Objective: Rewrite the lines starting at the first one and ending at the one containing "(x=1047, y=494)", replacing "folder" with "directory" and leaving everything else unchanged.
* START *
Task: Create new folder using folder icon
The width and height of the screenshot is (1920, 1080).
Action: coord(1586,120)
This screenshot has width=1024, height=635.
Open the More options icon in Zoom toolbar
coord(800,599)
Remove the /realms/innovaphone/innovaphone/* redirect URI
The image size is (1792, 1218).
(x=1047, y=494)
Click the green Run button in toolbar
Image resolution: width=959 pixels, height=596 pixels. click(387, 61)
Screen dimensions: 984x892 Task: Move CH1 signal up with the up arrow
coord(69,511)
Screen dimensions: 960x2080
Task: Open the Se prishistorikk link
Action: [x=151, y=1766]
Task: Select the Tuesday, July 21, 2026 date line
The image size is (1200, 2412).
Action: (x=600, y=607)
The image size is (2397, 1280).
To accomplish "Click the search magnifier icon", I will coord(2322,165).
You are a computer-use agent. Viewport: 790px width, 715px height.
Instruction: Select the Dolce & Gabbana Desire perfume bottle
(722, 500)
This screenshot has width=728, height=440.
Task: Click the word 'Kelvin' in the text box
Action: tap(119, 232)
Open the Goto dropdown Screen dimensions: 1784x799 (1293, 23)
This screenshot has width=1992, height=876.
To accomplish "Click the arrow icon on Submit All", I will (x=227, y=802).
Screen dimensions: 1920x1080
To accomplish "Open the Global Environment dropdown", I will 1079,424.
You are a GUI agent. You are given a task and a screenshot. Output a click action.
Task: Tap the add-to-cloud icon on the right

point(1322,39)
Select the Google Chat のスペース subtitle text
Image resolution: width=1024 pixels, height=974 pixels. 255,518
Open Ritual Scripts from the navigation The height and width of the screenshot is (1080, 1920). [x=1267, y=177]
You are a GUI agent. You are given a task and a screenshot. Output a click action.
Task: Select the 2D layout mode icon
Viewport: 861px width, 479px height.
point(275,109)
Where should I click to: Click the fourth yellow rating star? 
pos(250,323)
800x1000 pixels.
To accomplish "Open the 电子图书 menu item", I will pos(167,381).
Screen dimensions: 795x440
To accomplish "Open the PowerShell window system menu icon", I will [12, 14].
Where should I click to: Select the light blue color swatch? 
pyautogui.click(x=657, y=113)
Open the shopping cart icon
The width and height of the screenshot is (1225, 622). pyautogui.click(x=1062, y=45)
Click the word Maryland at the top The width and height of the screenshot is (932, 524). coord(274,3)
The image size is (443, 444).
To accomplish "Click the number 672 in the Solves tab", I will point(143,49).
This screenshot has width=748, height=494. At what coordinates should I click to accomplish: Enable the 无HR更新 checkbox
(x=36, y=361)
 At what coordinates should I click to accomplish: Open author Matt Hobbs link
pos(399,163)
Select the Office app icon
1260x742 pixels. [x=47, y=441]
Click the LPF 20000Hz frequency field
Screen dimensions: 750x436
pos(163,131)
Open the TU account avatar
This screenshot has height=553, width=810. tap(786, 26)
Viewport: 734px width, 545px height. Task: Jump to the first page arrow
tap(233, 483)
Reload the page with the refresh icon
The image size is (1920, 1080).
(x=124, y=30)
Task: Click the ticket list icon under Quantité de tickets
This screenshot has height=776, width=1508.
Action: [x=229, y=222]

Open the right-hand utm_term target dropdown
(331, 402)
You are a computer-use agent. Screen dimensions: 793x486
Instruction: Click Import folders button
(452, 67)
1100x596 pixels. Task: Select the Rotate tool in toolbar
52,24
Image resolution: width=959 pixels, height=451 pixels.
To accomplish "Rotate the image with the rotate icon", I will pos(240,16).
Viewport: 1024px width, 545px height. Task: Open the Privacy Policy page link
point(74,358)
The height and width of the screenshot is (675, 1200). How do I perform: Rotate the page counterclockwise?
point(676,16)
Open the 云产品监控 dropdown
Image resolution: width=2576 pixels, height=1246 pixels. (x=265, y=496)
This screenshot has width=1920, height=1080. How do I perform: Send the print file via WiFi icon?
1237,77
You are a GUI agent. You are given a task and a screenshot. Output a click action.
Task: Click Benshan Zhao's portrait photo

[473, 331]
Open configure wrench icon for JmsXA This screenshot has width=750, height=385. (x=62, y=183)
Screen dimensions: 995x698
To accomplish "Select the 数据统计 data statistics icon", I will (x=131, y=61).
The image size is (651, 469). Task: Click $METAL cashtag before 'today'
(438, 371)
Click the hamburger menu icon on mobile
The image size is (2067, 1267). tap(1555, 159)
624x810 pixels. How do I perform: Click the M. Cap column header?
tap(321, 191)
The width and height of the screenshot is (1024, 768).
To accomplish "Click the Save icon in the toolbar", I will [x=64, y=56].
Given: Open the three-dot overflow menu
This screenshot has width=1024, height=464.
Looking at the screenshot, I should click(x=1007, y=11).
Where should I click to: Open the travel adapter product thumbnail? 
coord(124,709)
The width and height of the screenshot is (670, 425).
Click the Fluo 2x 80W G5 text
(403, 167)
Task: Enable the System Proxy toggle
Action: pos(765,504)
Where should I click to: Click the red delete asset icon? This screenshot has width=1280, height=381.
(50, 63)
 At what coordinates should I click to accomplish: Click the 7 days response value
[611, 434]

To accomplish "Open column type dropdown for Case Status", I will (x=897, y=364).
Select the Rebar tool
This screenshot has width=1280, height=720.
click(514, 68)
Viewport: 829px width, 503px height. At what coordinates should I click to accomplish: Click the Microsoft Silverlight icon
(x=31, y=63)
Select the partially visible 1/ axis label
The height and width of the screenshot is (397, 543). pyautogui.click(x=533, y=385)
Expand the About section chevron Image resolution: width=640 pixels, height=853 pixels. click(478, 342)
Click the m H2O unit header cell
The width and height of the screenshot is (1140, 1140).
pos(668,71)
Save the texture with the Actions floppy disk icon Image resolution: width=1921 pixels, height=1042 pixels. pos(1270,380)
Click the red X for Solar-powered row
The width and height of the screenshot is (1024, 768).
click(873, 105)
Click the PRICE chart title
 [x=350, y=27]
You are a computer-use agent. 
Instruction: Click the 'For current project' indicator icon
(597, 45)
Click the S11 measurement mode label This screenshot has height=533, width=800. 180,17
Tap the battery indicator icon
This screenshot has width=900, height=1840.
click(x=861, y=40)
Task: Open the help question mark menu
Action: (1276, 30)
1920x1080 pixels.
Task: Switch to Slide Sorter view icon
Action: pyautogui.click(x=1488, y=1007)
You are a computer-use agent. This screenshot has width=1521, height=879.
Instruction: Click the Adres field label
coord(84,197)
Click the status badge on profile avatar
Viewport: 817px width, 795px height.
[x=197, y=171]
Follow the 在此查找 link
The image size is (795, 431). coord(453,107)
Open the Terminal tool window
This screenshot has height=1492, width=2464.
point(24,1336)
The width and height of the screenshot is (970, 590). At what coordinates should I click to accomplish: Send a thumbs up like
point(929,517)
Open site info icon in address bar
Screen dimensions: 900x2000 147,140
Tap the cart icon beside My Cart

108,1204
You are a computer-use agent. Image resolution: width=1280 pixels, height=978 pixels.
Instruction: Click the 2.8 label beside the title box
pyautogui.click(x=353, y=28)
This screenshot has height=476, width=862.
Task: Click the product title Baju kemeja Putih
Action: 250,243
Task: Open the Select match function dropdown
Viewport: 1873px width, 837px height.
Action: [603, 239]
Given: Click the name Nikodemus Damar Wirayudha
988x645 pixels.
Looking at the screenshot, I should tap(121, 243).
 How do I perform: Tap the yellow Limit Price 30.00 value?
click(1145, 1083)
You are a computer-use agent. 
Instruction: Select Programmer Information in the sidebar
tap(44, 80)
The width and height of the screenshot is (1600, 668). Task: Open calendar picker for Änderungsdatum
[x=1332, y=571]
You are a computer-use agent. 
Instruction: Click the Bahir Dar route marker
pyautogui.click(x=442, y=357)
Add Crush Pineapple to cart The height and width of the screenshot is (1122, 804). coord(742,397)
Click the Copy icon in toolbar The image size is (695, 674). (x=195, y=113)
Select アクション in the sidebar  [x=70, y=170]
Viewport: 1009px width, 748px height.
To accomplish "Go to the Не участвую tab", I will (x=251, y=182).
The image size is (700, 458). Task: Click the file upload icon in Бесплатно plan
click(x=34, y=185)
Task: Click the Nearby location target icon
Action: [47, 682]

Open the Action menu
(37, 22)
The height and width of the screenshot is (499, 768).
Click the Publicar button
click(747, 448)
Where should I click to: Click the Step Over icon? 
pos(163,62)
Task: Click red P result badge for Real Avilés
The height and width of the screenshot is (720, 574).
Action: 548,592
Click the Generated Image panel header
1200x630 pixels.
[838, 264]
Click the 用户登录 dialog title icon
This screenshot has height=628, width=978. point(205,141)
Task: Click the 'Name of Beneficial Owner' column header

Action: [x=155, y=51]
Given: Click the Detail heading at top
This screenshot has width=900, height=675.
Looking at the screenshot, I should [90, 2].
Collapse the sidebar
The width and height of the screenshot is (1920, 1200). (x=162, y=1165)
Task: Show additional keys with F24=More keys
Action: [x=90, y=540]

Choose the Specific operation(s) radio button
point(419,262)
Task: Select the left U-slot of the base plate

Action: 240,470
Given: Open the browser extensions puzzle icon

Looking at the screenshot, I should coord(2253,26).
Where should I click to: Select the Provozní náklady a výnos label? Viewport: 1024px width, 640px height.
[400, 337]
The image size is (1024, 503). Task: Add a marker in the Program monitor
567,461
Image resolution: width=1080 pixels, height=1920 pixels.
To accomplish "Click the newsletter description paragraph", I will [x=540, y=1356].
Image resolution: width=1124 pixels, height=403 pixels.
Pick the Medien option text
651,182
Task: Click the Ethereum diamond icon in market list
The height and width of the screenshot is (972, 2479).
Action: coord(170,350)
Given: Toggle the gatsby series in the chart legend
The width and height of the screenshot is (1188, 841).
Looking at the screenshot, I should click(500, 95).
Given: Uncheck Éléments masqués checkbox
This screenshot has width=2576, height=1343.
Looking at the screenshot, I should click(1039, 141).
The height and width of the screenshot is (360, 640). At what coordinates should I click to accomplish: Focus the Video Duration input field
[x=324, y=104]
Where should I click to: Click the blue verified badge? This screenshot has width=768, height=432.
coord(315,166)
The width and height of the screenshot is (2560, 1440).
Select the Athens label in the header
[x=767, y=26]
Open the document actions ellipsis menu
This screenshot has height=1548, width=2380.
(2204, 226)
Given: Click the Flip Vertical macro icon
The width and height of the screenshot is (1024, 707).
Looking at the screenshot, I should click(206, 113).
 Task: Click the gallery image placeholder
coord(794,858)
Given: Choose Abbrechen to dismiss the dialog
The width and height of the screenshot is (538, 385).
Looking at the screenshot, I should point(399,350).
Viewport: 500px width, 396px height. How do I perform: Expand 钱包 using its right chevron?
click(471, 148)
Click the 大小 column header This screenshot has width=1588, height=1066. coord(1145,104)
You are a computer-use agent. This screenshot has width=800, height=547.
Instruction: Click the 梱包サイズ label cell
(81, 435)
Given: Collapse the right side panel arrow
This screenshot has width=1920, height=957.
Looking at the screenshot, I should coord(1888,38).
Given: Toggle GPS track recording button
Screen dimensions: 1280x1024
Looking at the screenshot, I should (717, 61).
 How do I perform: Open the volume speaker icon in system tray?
* END *
Response to this task:
Task: Create new directory using directory icon
The width and height of the screenshot is (1920, 1080).
Action: coord(1586,120)
This screenshot has width=1024, height=635.
Open the More options icon in Zoom toolbar
coord(800,599)
Remove the /realms/innovaphone/innovaphone/* redirect URI
The image size is (1792, 1218).
(x=1047, y=494)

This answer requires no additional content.